*Work to complete*
Return the run of lines below that opens with the line containing "Instruction: Click the Art House filter chip" and closes with the line containing "Screen dimensions: 974x1080", keeping each one exact.

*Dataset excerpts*
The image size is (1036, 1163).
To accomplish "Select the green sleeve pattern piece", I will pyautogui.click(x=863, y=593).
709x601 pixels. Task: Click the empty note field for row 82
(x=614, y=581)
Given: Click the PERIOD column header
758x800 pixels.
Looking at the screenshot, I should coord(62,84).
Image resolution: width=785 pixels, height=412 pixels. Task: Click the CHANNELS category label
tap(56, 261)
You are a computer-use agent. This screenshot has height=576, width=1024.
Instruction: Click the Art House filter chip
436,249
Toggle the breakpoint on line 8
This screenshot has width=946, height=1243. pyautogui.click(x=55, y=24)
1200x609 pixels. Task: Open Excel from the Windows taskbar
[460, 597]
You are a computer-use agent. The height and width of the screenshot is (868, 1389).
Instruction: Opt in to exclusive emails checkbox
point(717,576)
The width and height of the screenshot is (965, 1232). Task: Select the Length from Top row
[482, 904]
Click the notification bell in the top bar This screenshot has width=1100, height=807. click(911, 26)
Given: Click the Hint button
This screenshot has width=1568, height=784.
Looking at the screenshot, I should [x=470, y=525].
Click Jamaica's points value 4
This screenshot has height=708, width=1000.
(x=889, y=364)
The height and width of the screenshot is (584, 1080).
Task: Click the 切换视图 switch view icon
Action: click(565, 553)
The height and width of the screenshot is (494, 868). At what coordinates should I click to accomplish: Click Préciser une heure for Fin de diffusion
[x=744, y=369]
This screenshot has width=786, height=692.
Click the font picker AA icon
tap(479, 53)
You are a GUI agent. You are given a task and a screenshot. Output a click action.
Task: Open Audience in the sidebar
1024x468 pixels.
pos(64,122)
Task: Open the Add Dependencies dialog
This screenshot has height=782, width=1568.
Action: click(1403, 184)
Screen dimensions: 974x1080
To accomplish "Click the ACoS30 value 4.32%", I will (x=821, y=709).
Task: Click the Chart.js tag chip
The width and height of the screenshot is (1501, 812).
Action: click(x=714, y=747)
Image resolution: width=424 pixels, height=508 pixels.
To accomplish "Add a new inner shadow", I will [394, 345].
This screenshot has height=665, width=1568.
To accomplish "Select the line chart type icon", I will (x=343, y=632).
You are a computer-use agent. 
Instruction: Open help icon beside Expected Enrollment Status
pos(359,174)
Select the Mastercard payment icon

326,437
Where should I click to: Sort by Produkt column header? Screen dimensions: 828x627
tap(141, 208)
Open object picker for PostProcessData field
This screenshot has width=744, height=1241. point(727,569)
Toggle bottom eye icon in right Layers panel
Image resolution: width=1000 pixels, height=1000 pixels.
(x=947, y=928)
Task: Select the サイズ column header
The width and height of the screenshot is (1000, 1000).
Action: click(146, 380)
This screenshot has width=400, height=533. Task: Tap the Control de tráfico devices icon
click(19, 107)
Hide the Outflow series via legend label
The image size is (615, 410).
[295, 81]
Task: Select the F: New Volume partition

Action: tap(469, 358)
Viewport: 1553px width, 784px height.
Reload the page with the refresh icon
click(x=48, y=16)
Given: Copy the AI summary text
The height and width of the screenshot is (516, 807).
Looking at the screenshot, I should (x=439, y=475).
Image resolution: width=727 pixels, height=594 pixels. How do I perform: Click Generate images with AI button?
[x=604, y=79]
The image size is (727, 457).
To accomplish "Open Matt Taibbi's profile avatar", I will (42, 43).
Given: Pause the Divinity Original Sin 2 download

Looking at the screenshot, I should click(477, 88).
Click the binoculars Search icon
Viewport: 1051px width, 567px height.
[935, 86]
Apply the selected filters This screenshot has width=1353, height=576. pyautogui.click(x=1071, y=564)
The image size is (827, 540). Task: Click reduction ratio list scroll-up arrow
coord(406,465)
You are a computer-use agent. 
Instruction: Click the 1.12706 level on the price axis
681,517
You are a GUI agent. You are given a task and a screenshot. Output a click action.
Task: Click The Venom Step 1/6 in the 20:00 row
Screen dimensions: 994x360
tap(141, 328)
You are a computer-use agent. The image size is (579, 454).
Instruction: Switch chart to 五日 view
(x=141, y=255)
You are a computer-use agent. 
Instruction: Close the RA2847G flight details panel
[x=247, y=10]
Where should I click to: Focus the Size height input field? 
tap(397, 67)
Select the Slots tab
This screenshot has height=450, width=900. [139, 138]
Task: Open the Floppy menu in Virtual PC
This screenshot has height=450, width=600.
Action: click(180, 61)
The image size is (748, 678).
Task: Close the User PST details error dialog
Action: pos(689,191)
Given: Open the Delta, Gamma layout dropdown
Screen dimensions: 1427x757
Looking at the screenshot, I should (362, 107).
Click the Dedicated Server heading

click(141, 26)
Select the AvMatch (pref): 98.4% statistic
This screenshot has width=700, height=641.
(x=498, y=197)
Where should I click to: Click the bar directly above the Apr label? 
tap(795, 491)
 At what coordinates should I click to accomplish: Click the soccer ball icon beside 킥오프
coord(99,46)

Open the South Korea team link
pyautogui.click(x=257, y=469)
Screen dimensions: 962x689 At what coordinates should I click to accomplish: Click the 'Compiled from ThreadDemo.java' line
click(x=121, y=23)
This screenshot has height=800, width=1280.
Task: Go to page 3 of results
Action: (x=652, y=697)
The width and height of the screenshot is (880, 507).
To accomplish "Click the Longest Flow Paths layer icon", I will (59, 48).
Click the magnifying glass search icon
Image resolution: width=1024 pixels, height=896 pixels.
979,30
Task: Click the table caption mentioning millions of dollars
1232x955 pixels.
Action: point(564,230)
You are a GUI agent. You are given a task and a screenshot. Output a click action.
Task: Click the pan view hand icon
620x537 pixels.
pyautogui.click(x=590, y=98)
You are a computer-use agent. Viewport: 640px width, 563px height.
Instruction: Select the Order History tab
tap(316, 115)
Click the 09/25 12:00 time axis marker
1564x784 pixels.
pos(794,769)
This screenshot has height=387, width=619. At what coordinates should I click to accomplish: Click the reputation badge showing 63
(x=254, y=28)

*Output for this task*
Instruction: Click the Art House filter chip
436,249
Toggle the breakpoint on line 8
This screenshot has width=946, height=1243. pyautogui.click(x=55, y=24)
1200x609 pixels. Task: Open Excel from the Windows taskbar
[460, 597]
You are a computer-use agent. The height and width of the screenshot is (868, 1389).
Instruction: Opt in to exclusive emails checkbox
point(717,576)
The width and height of the screenshot is (965, 1232). Task: Select the Length from Top row
[482, 904]
Click the notification bell in the top bar This screenshot has width=1100, height=807. click(911, 26)
Given: Click the Hint button
This screenshot has width=1568, height=784.
Looking at the screenshot, I should [x=470, y=525].
Click Jamaica's points value 4
This screenshot has height=708, width=1000.
(x=889, y=364)
The height and width of the screenshot is (584, 1080).
Task: Click the 切换视图 switch view icon
Action: click(565, 553)
The height and width of the screenshot is (494, 868). At what coordinates should I click to accomplish: Click Préciser une heure for Fin de diffusion
[x=744, y=369]
This screenshot has width=786, height=692.
Click the font picker AA icon
tap(479, 53)
You are a GUI agent. You are given a task and a screenshot. Output a click action.
Task: Open Audience in the sidebar
1024x468 pixels.
pos(64,122)
Task: Open the Add Dependencies dialog
This screenshot has height=782, width=1568.
Action: click(1403, 184)
Screen dimensions: 974x1080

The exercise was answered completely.